California’s attorney general claims the company stole $100 million and falsely claimed to use its own crematoriums when it contracted with others.

SACRAMENTO, Calif. — California’s attorney general sued the Neptune Society on Monday, claiming the well-known company pocketed $100 million that it should have kept in reserve for those who signed up for its prepaid cremation service plans.

As a result, many of the company’s customers failed to get their full refunds if they canceled their contracts, and thousands of other prepaid customers could also lose their money if they cancel, the lawsuit said.

The company also falsely claimed to use its own crematoriums when in fact it contracted with others and illegally accelerated payments when customers died, among other misleading business practices, the lawsuit said.

In a statement, Neptune’s Texas-based parent company, Service Corporation International, said the society has passed regular inspections and annual audits and is in full compliance with state and federal law.

The corporation called the attorney general’s claims a gross misinterpretation of the law that contradicts the AG’s own past opinion on the legality of Neptune’s business practices. The statement said Neptune had filed a complaint seeking a court “declaration of its rights.”

### [DATASET SECTION]
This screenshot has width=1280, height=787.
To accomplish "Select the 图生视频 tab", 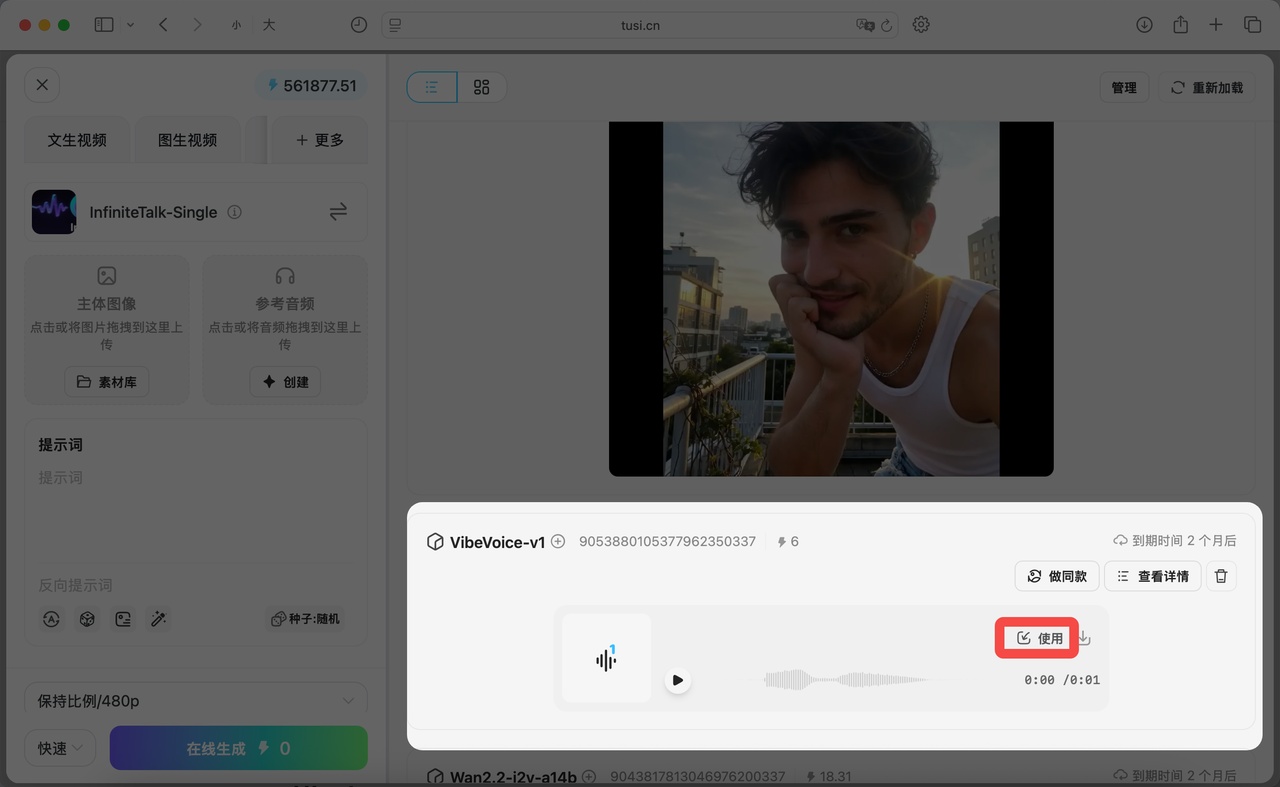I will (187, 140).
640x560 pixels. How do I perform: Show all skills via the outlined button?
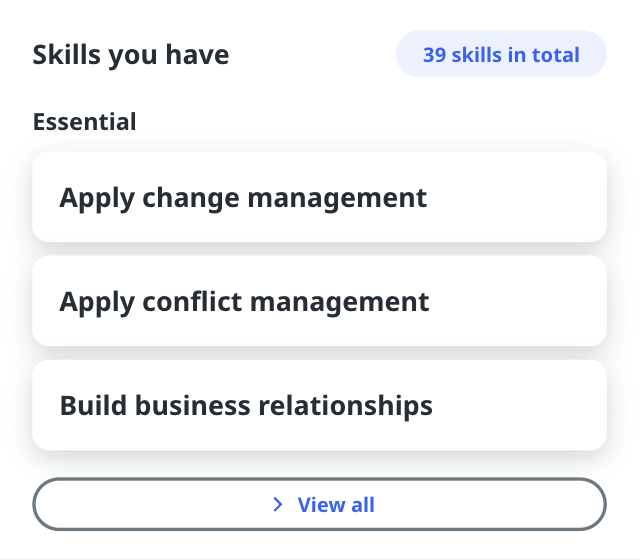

### [WRITTEN PROBLEM 1]
Duplicate everything from "As a result, many" down to "and federal law." in the article about the Neptune Society lawsuit.
### [WRITTEN PROBLEM 2]
According to the article about the Neptune Society lawsuit, how much money does California's attorney general claim the company pocketed?

### [EXPECTED ANSWER 1]
As a result, many of the company’s customers failed to get their full refunds if they canceled their contracts, and thousands of other prepaid customers could also lose their money if they cancel, the lawsuit said.

The company also falsely claimed to use its own crematoriums when in fact it contracted with others and illegally accelerated payments when customers died, among other misleading business practices, the lawsuit said.

In a statement, Neptune’s Texas-based parent company, Service Corporation International, said the society has passed regular inspections and annual audits and is in full compliance with state and federal law.

### [EXPECTED ANSWER 2]
$100 million.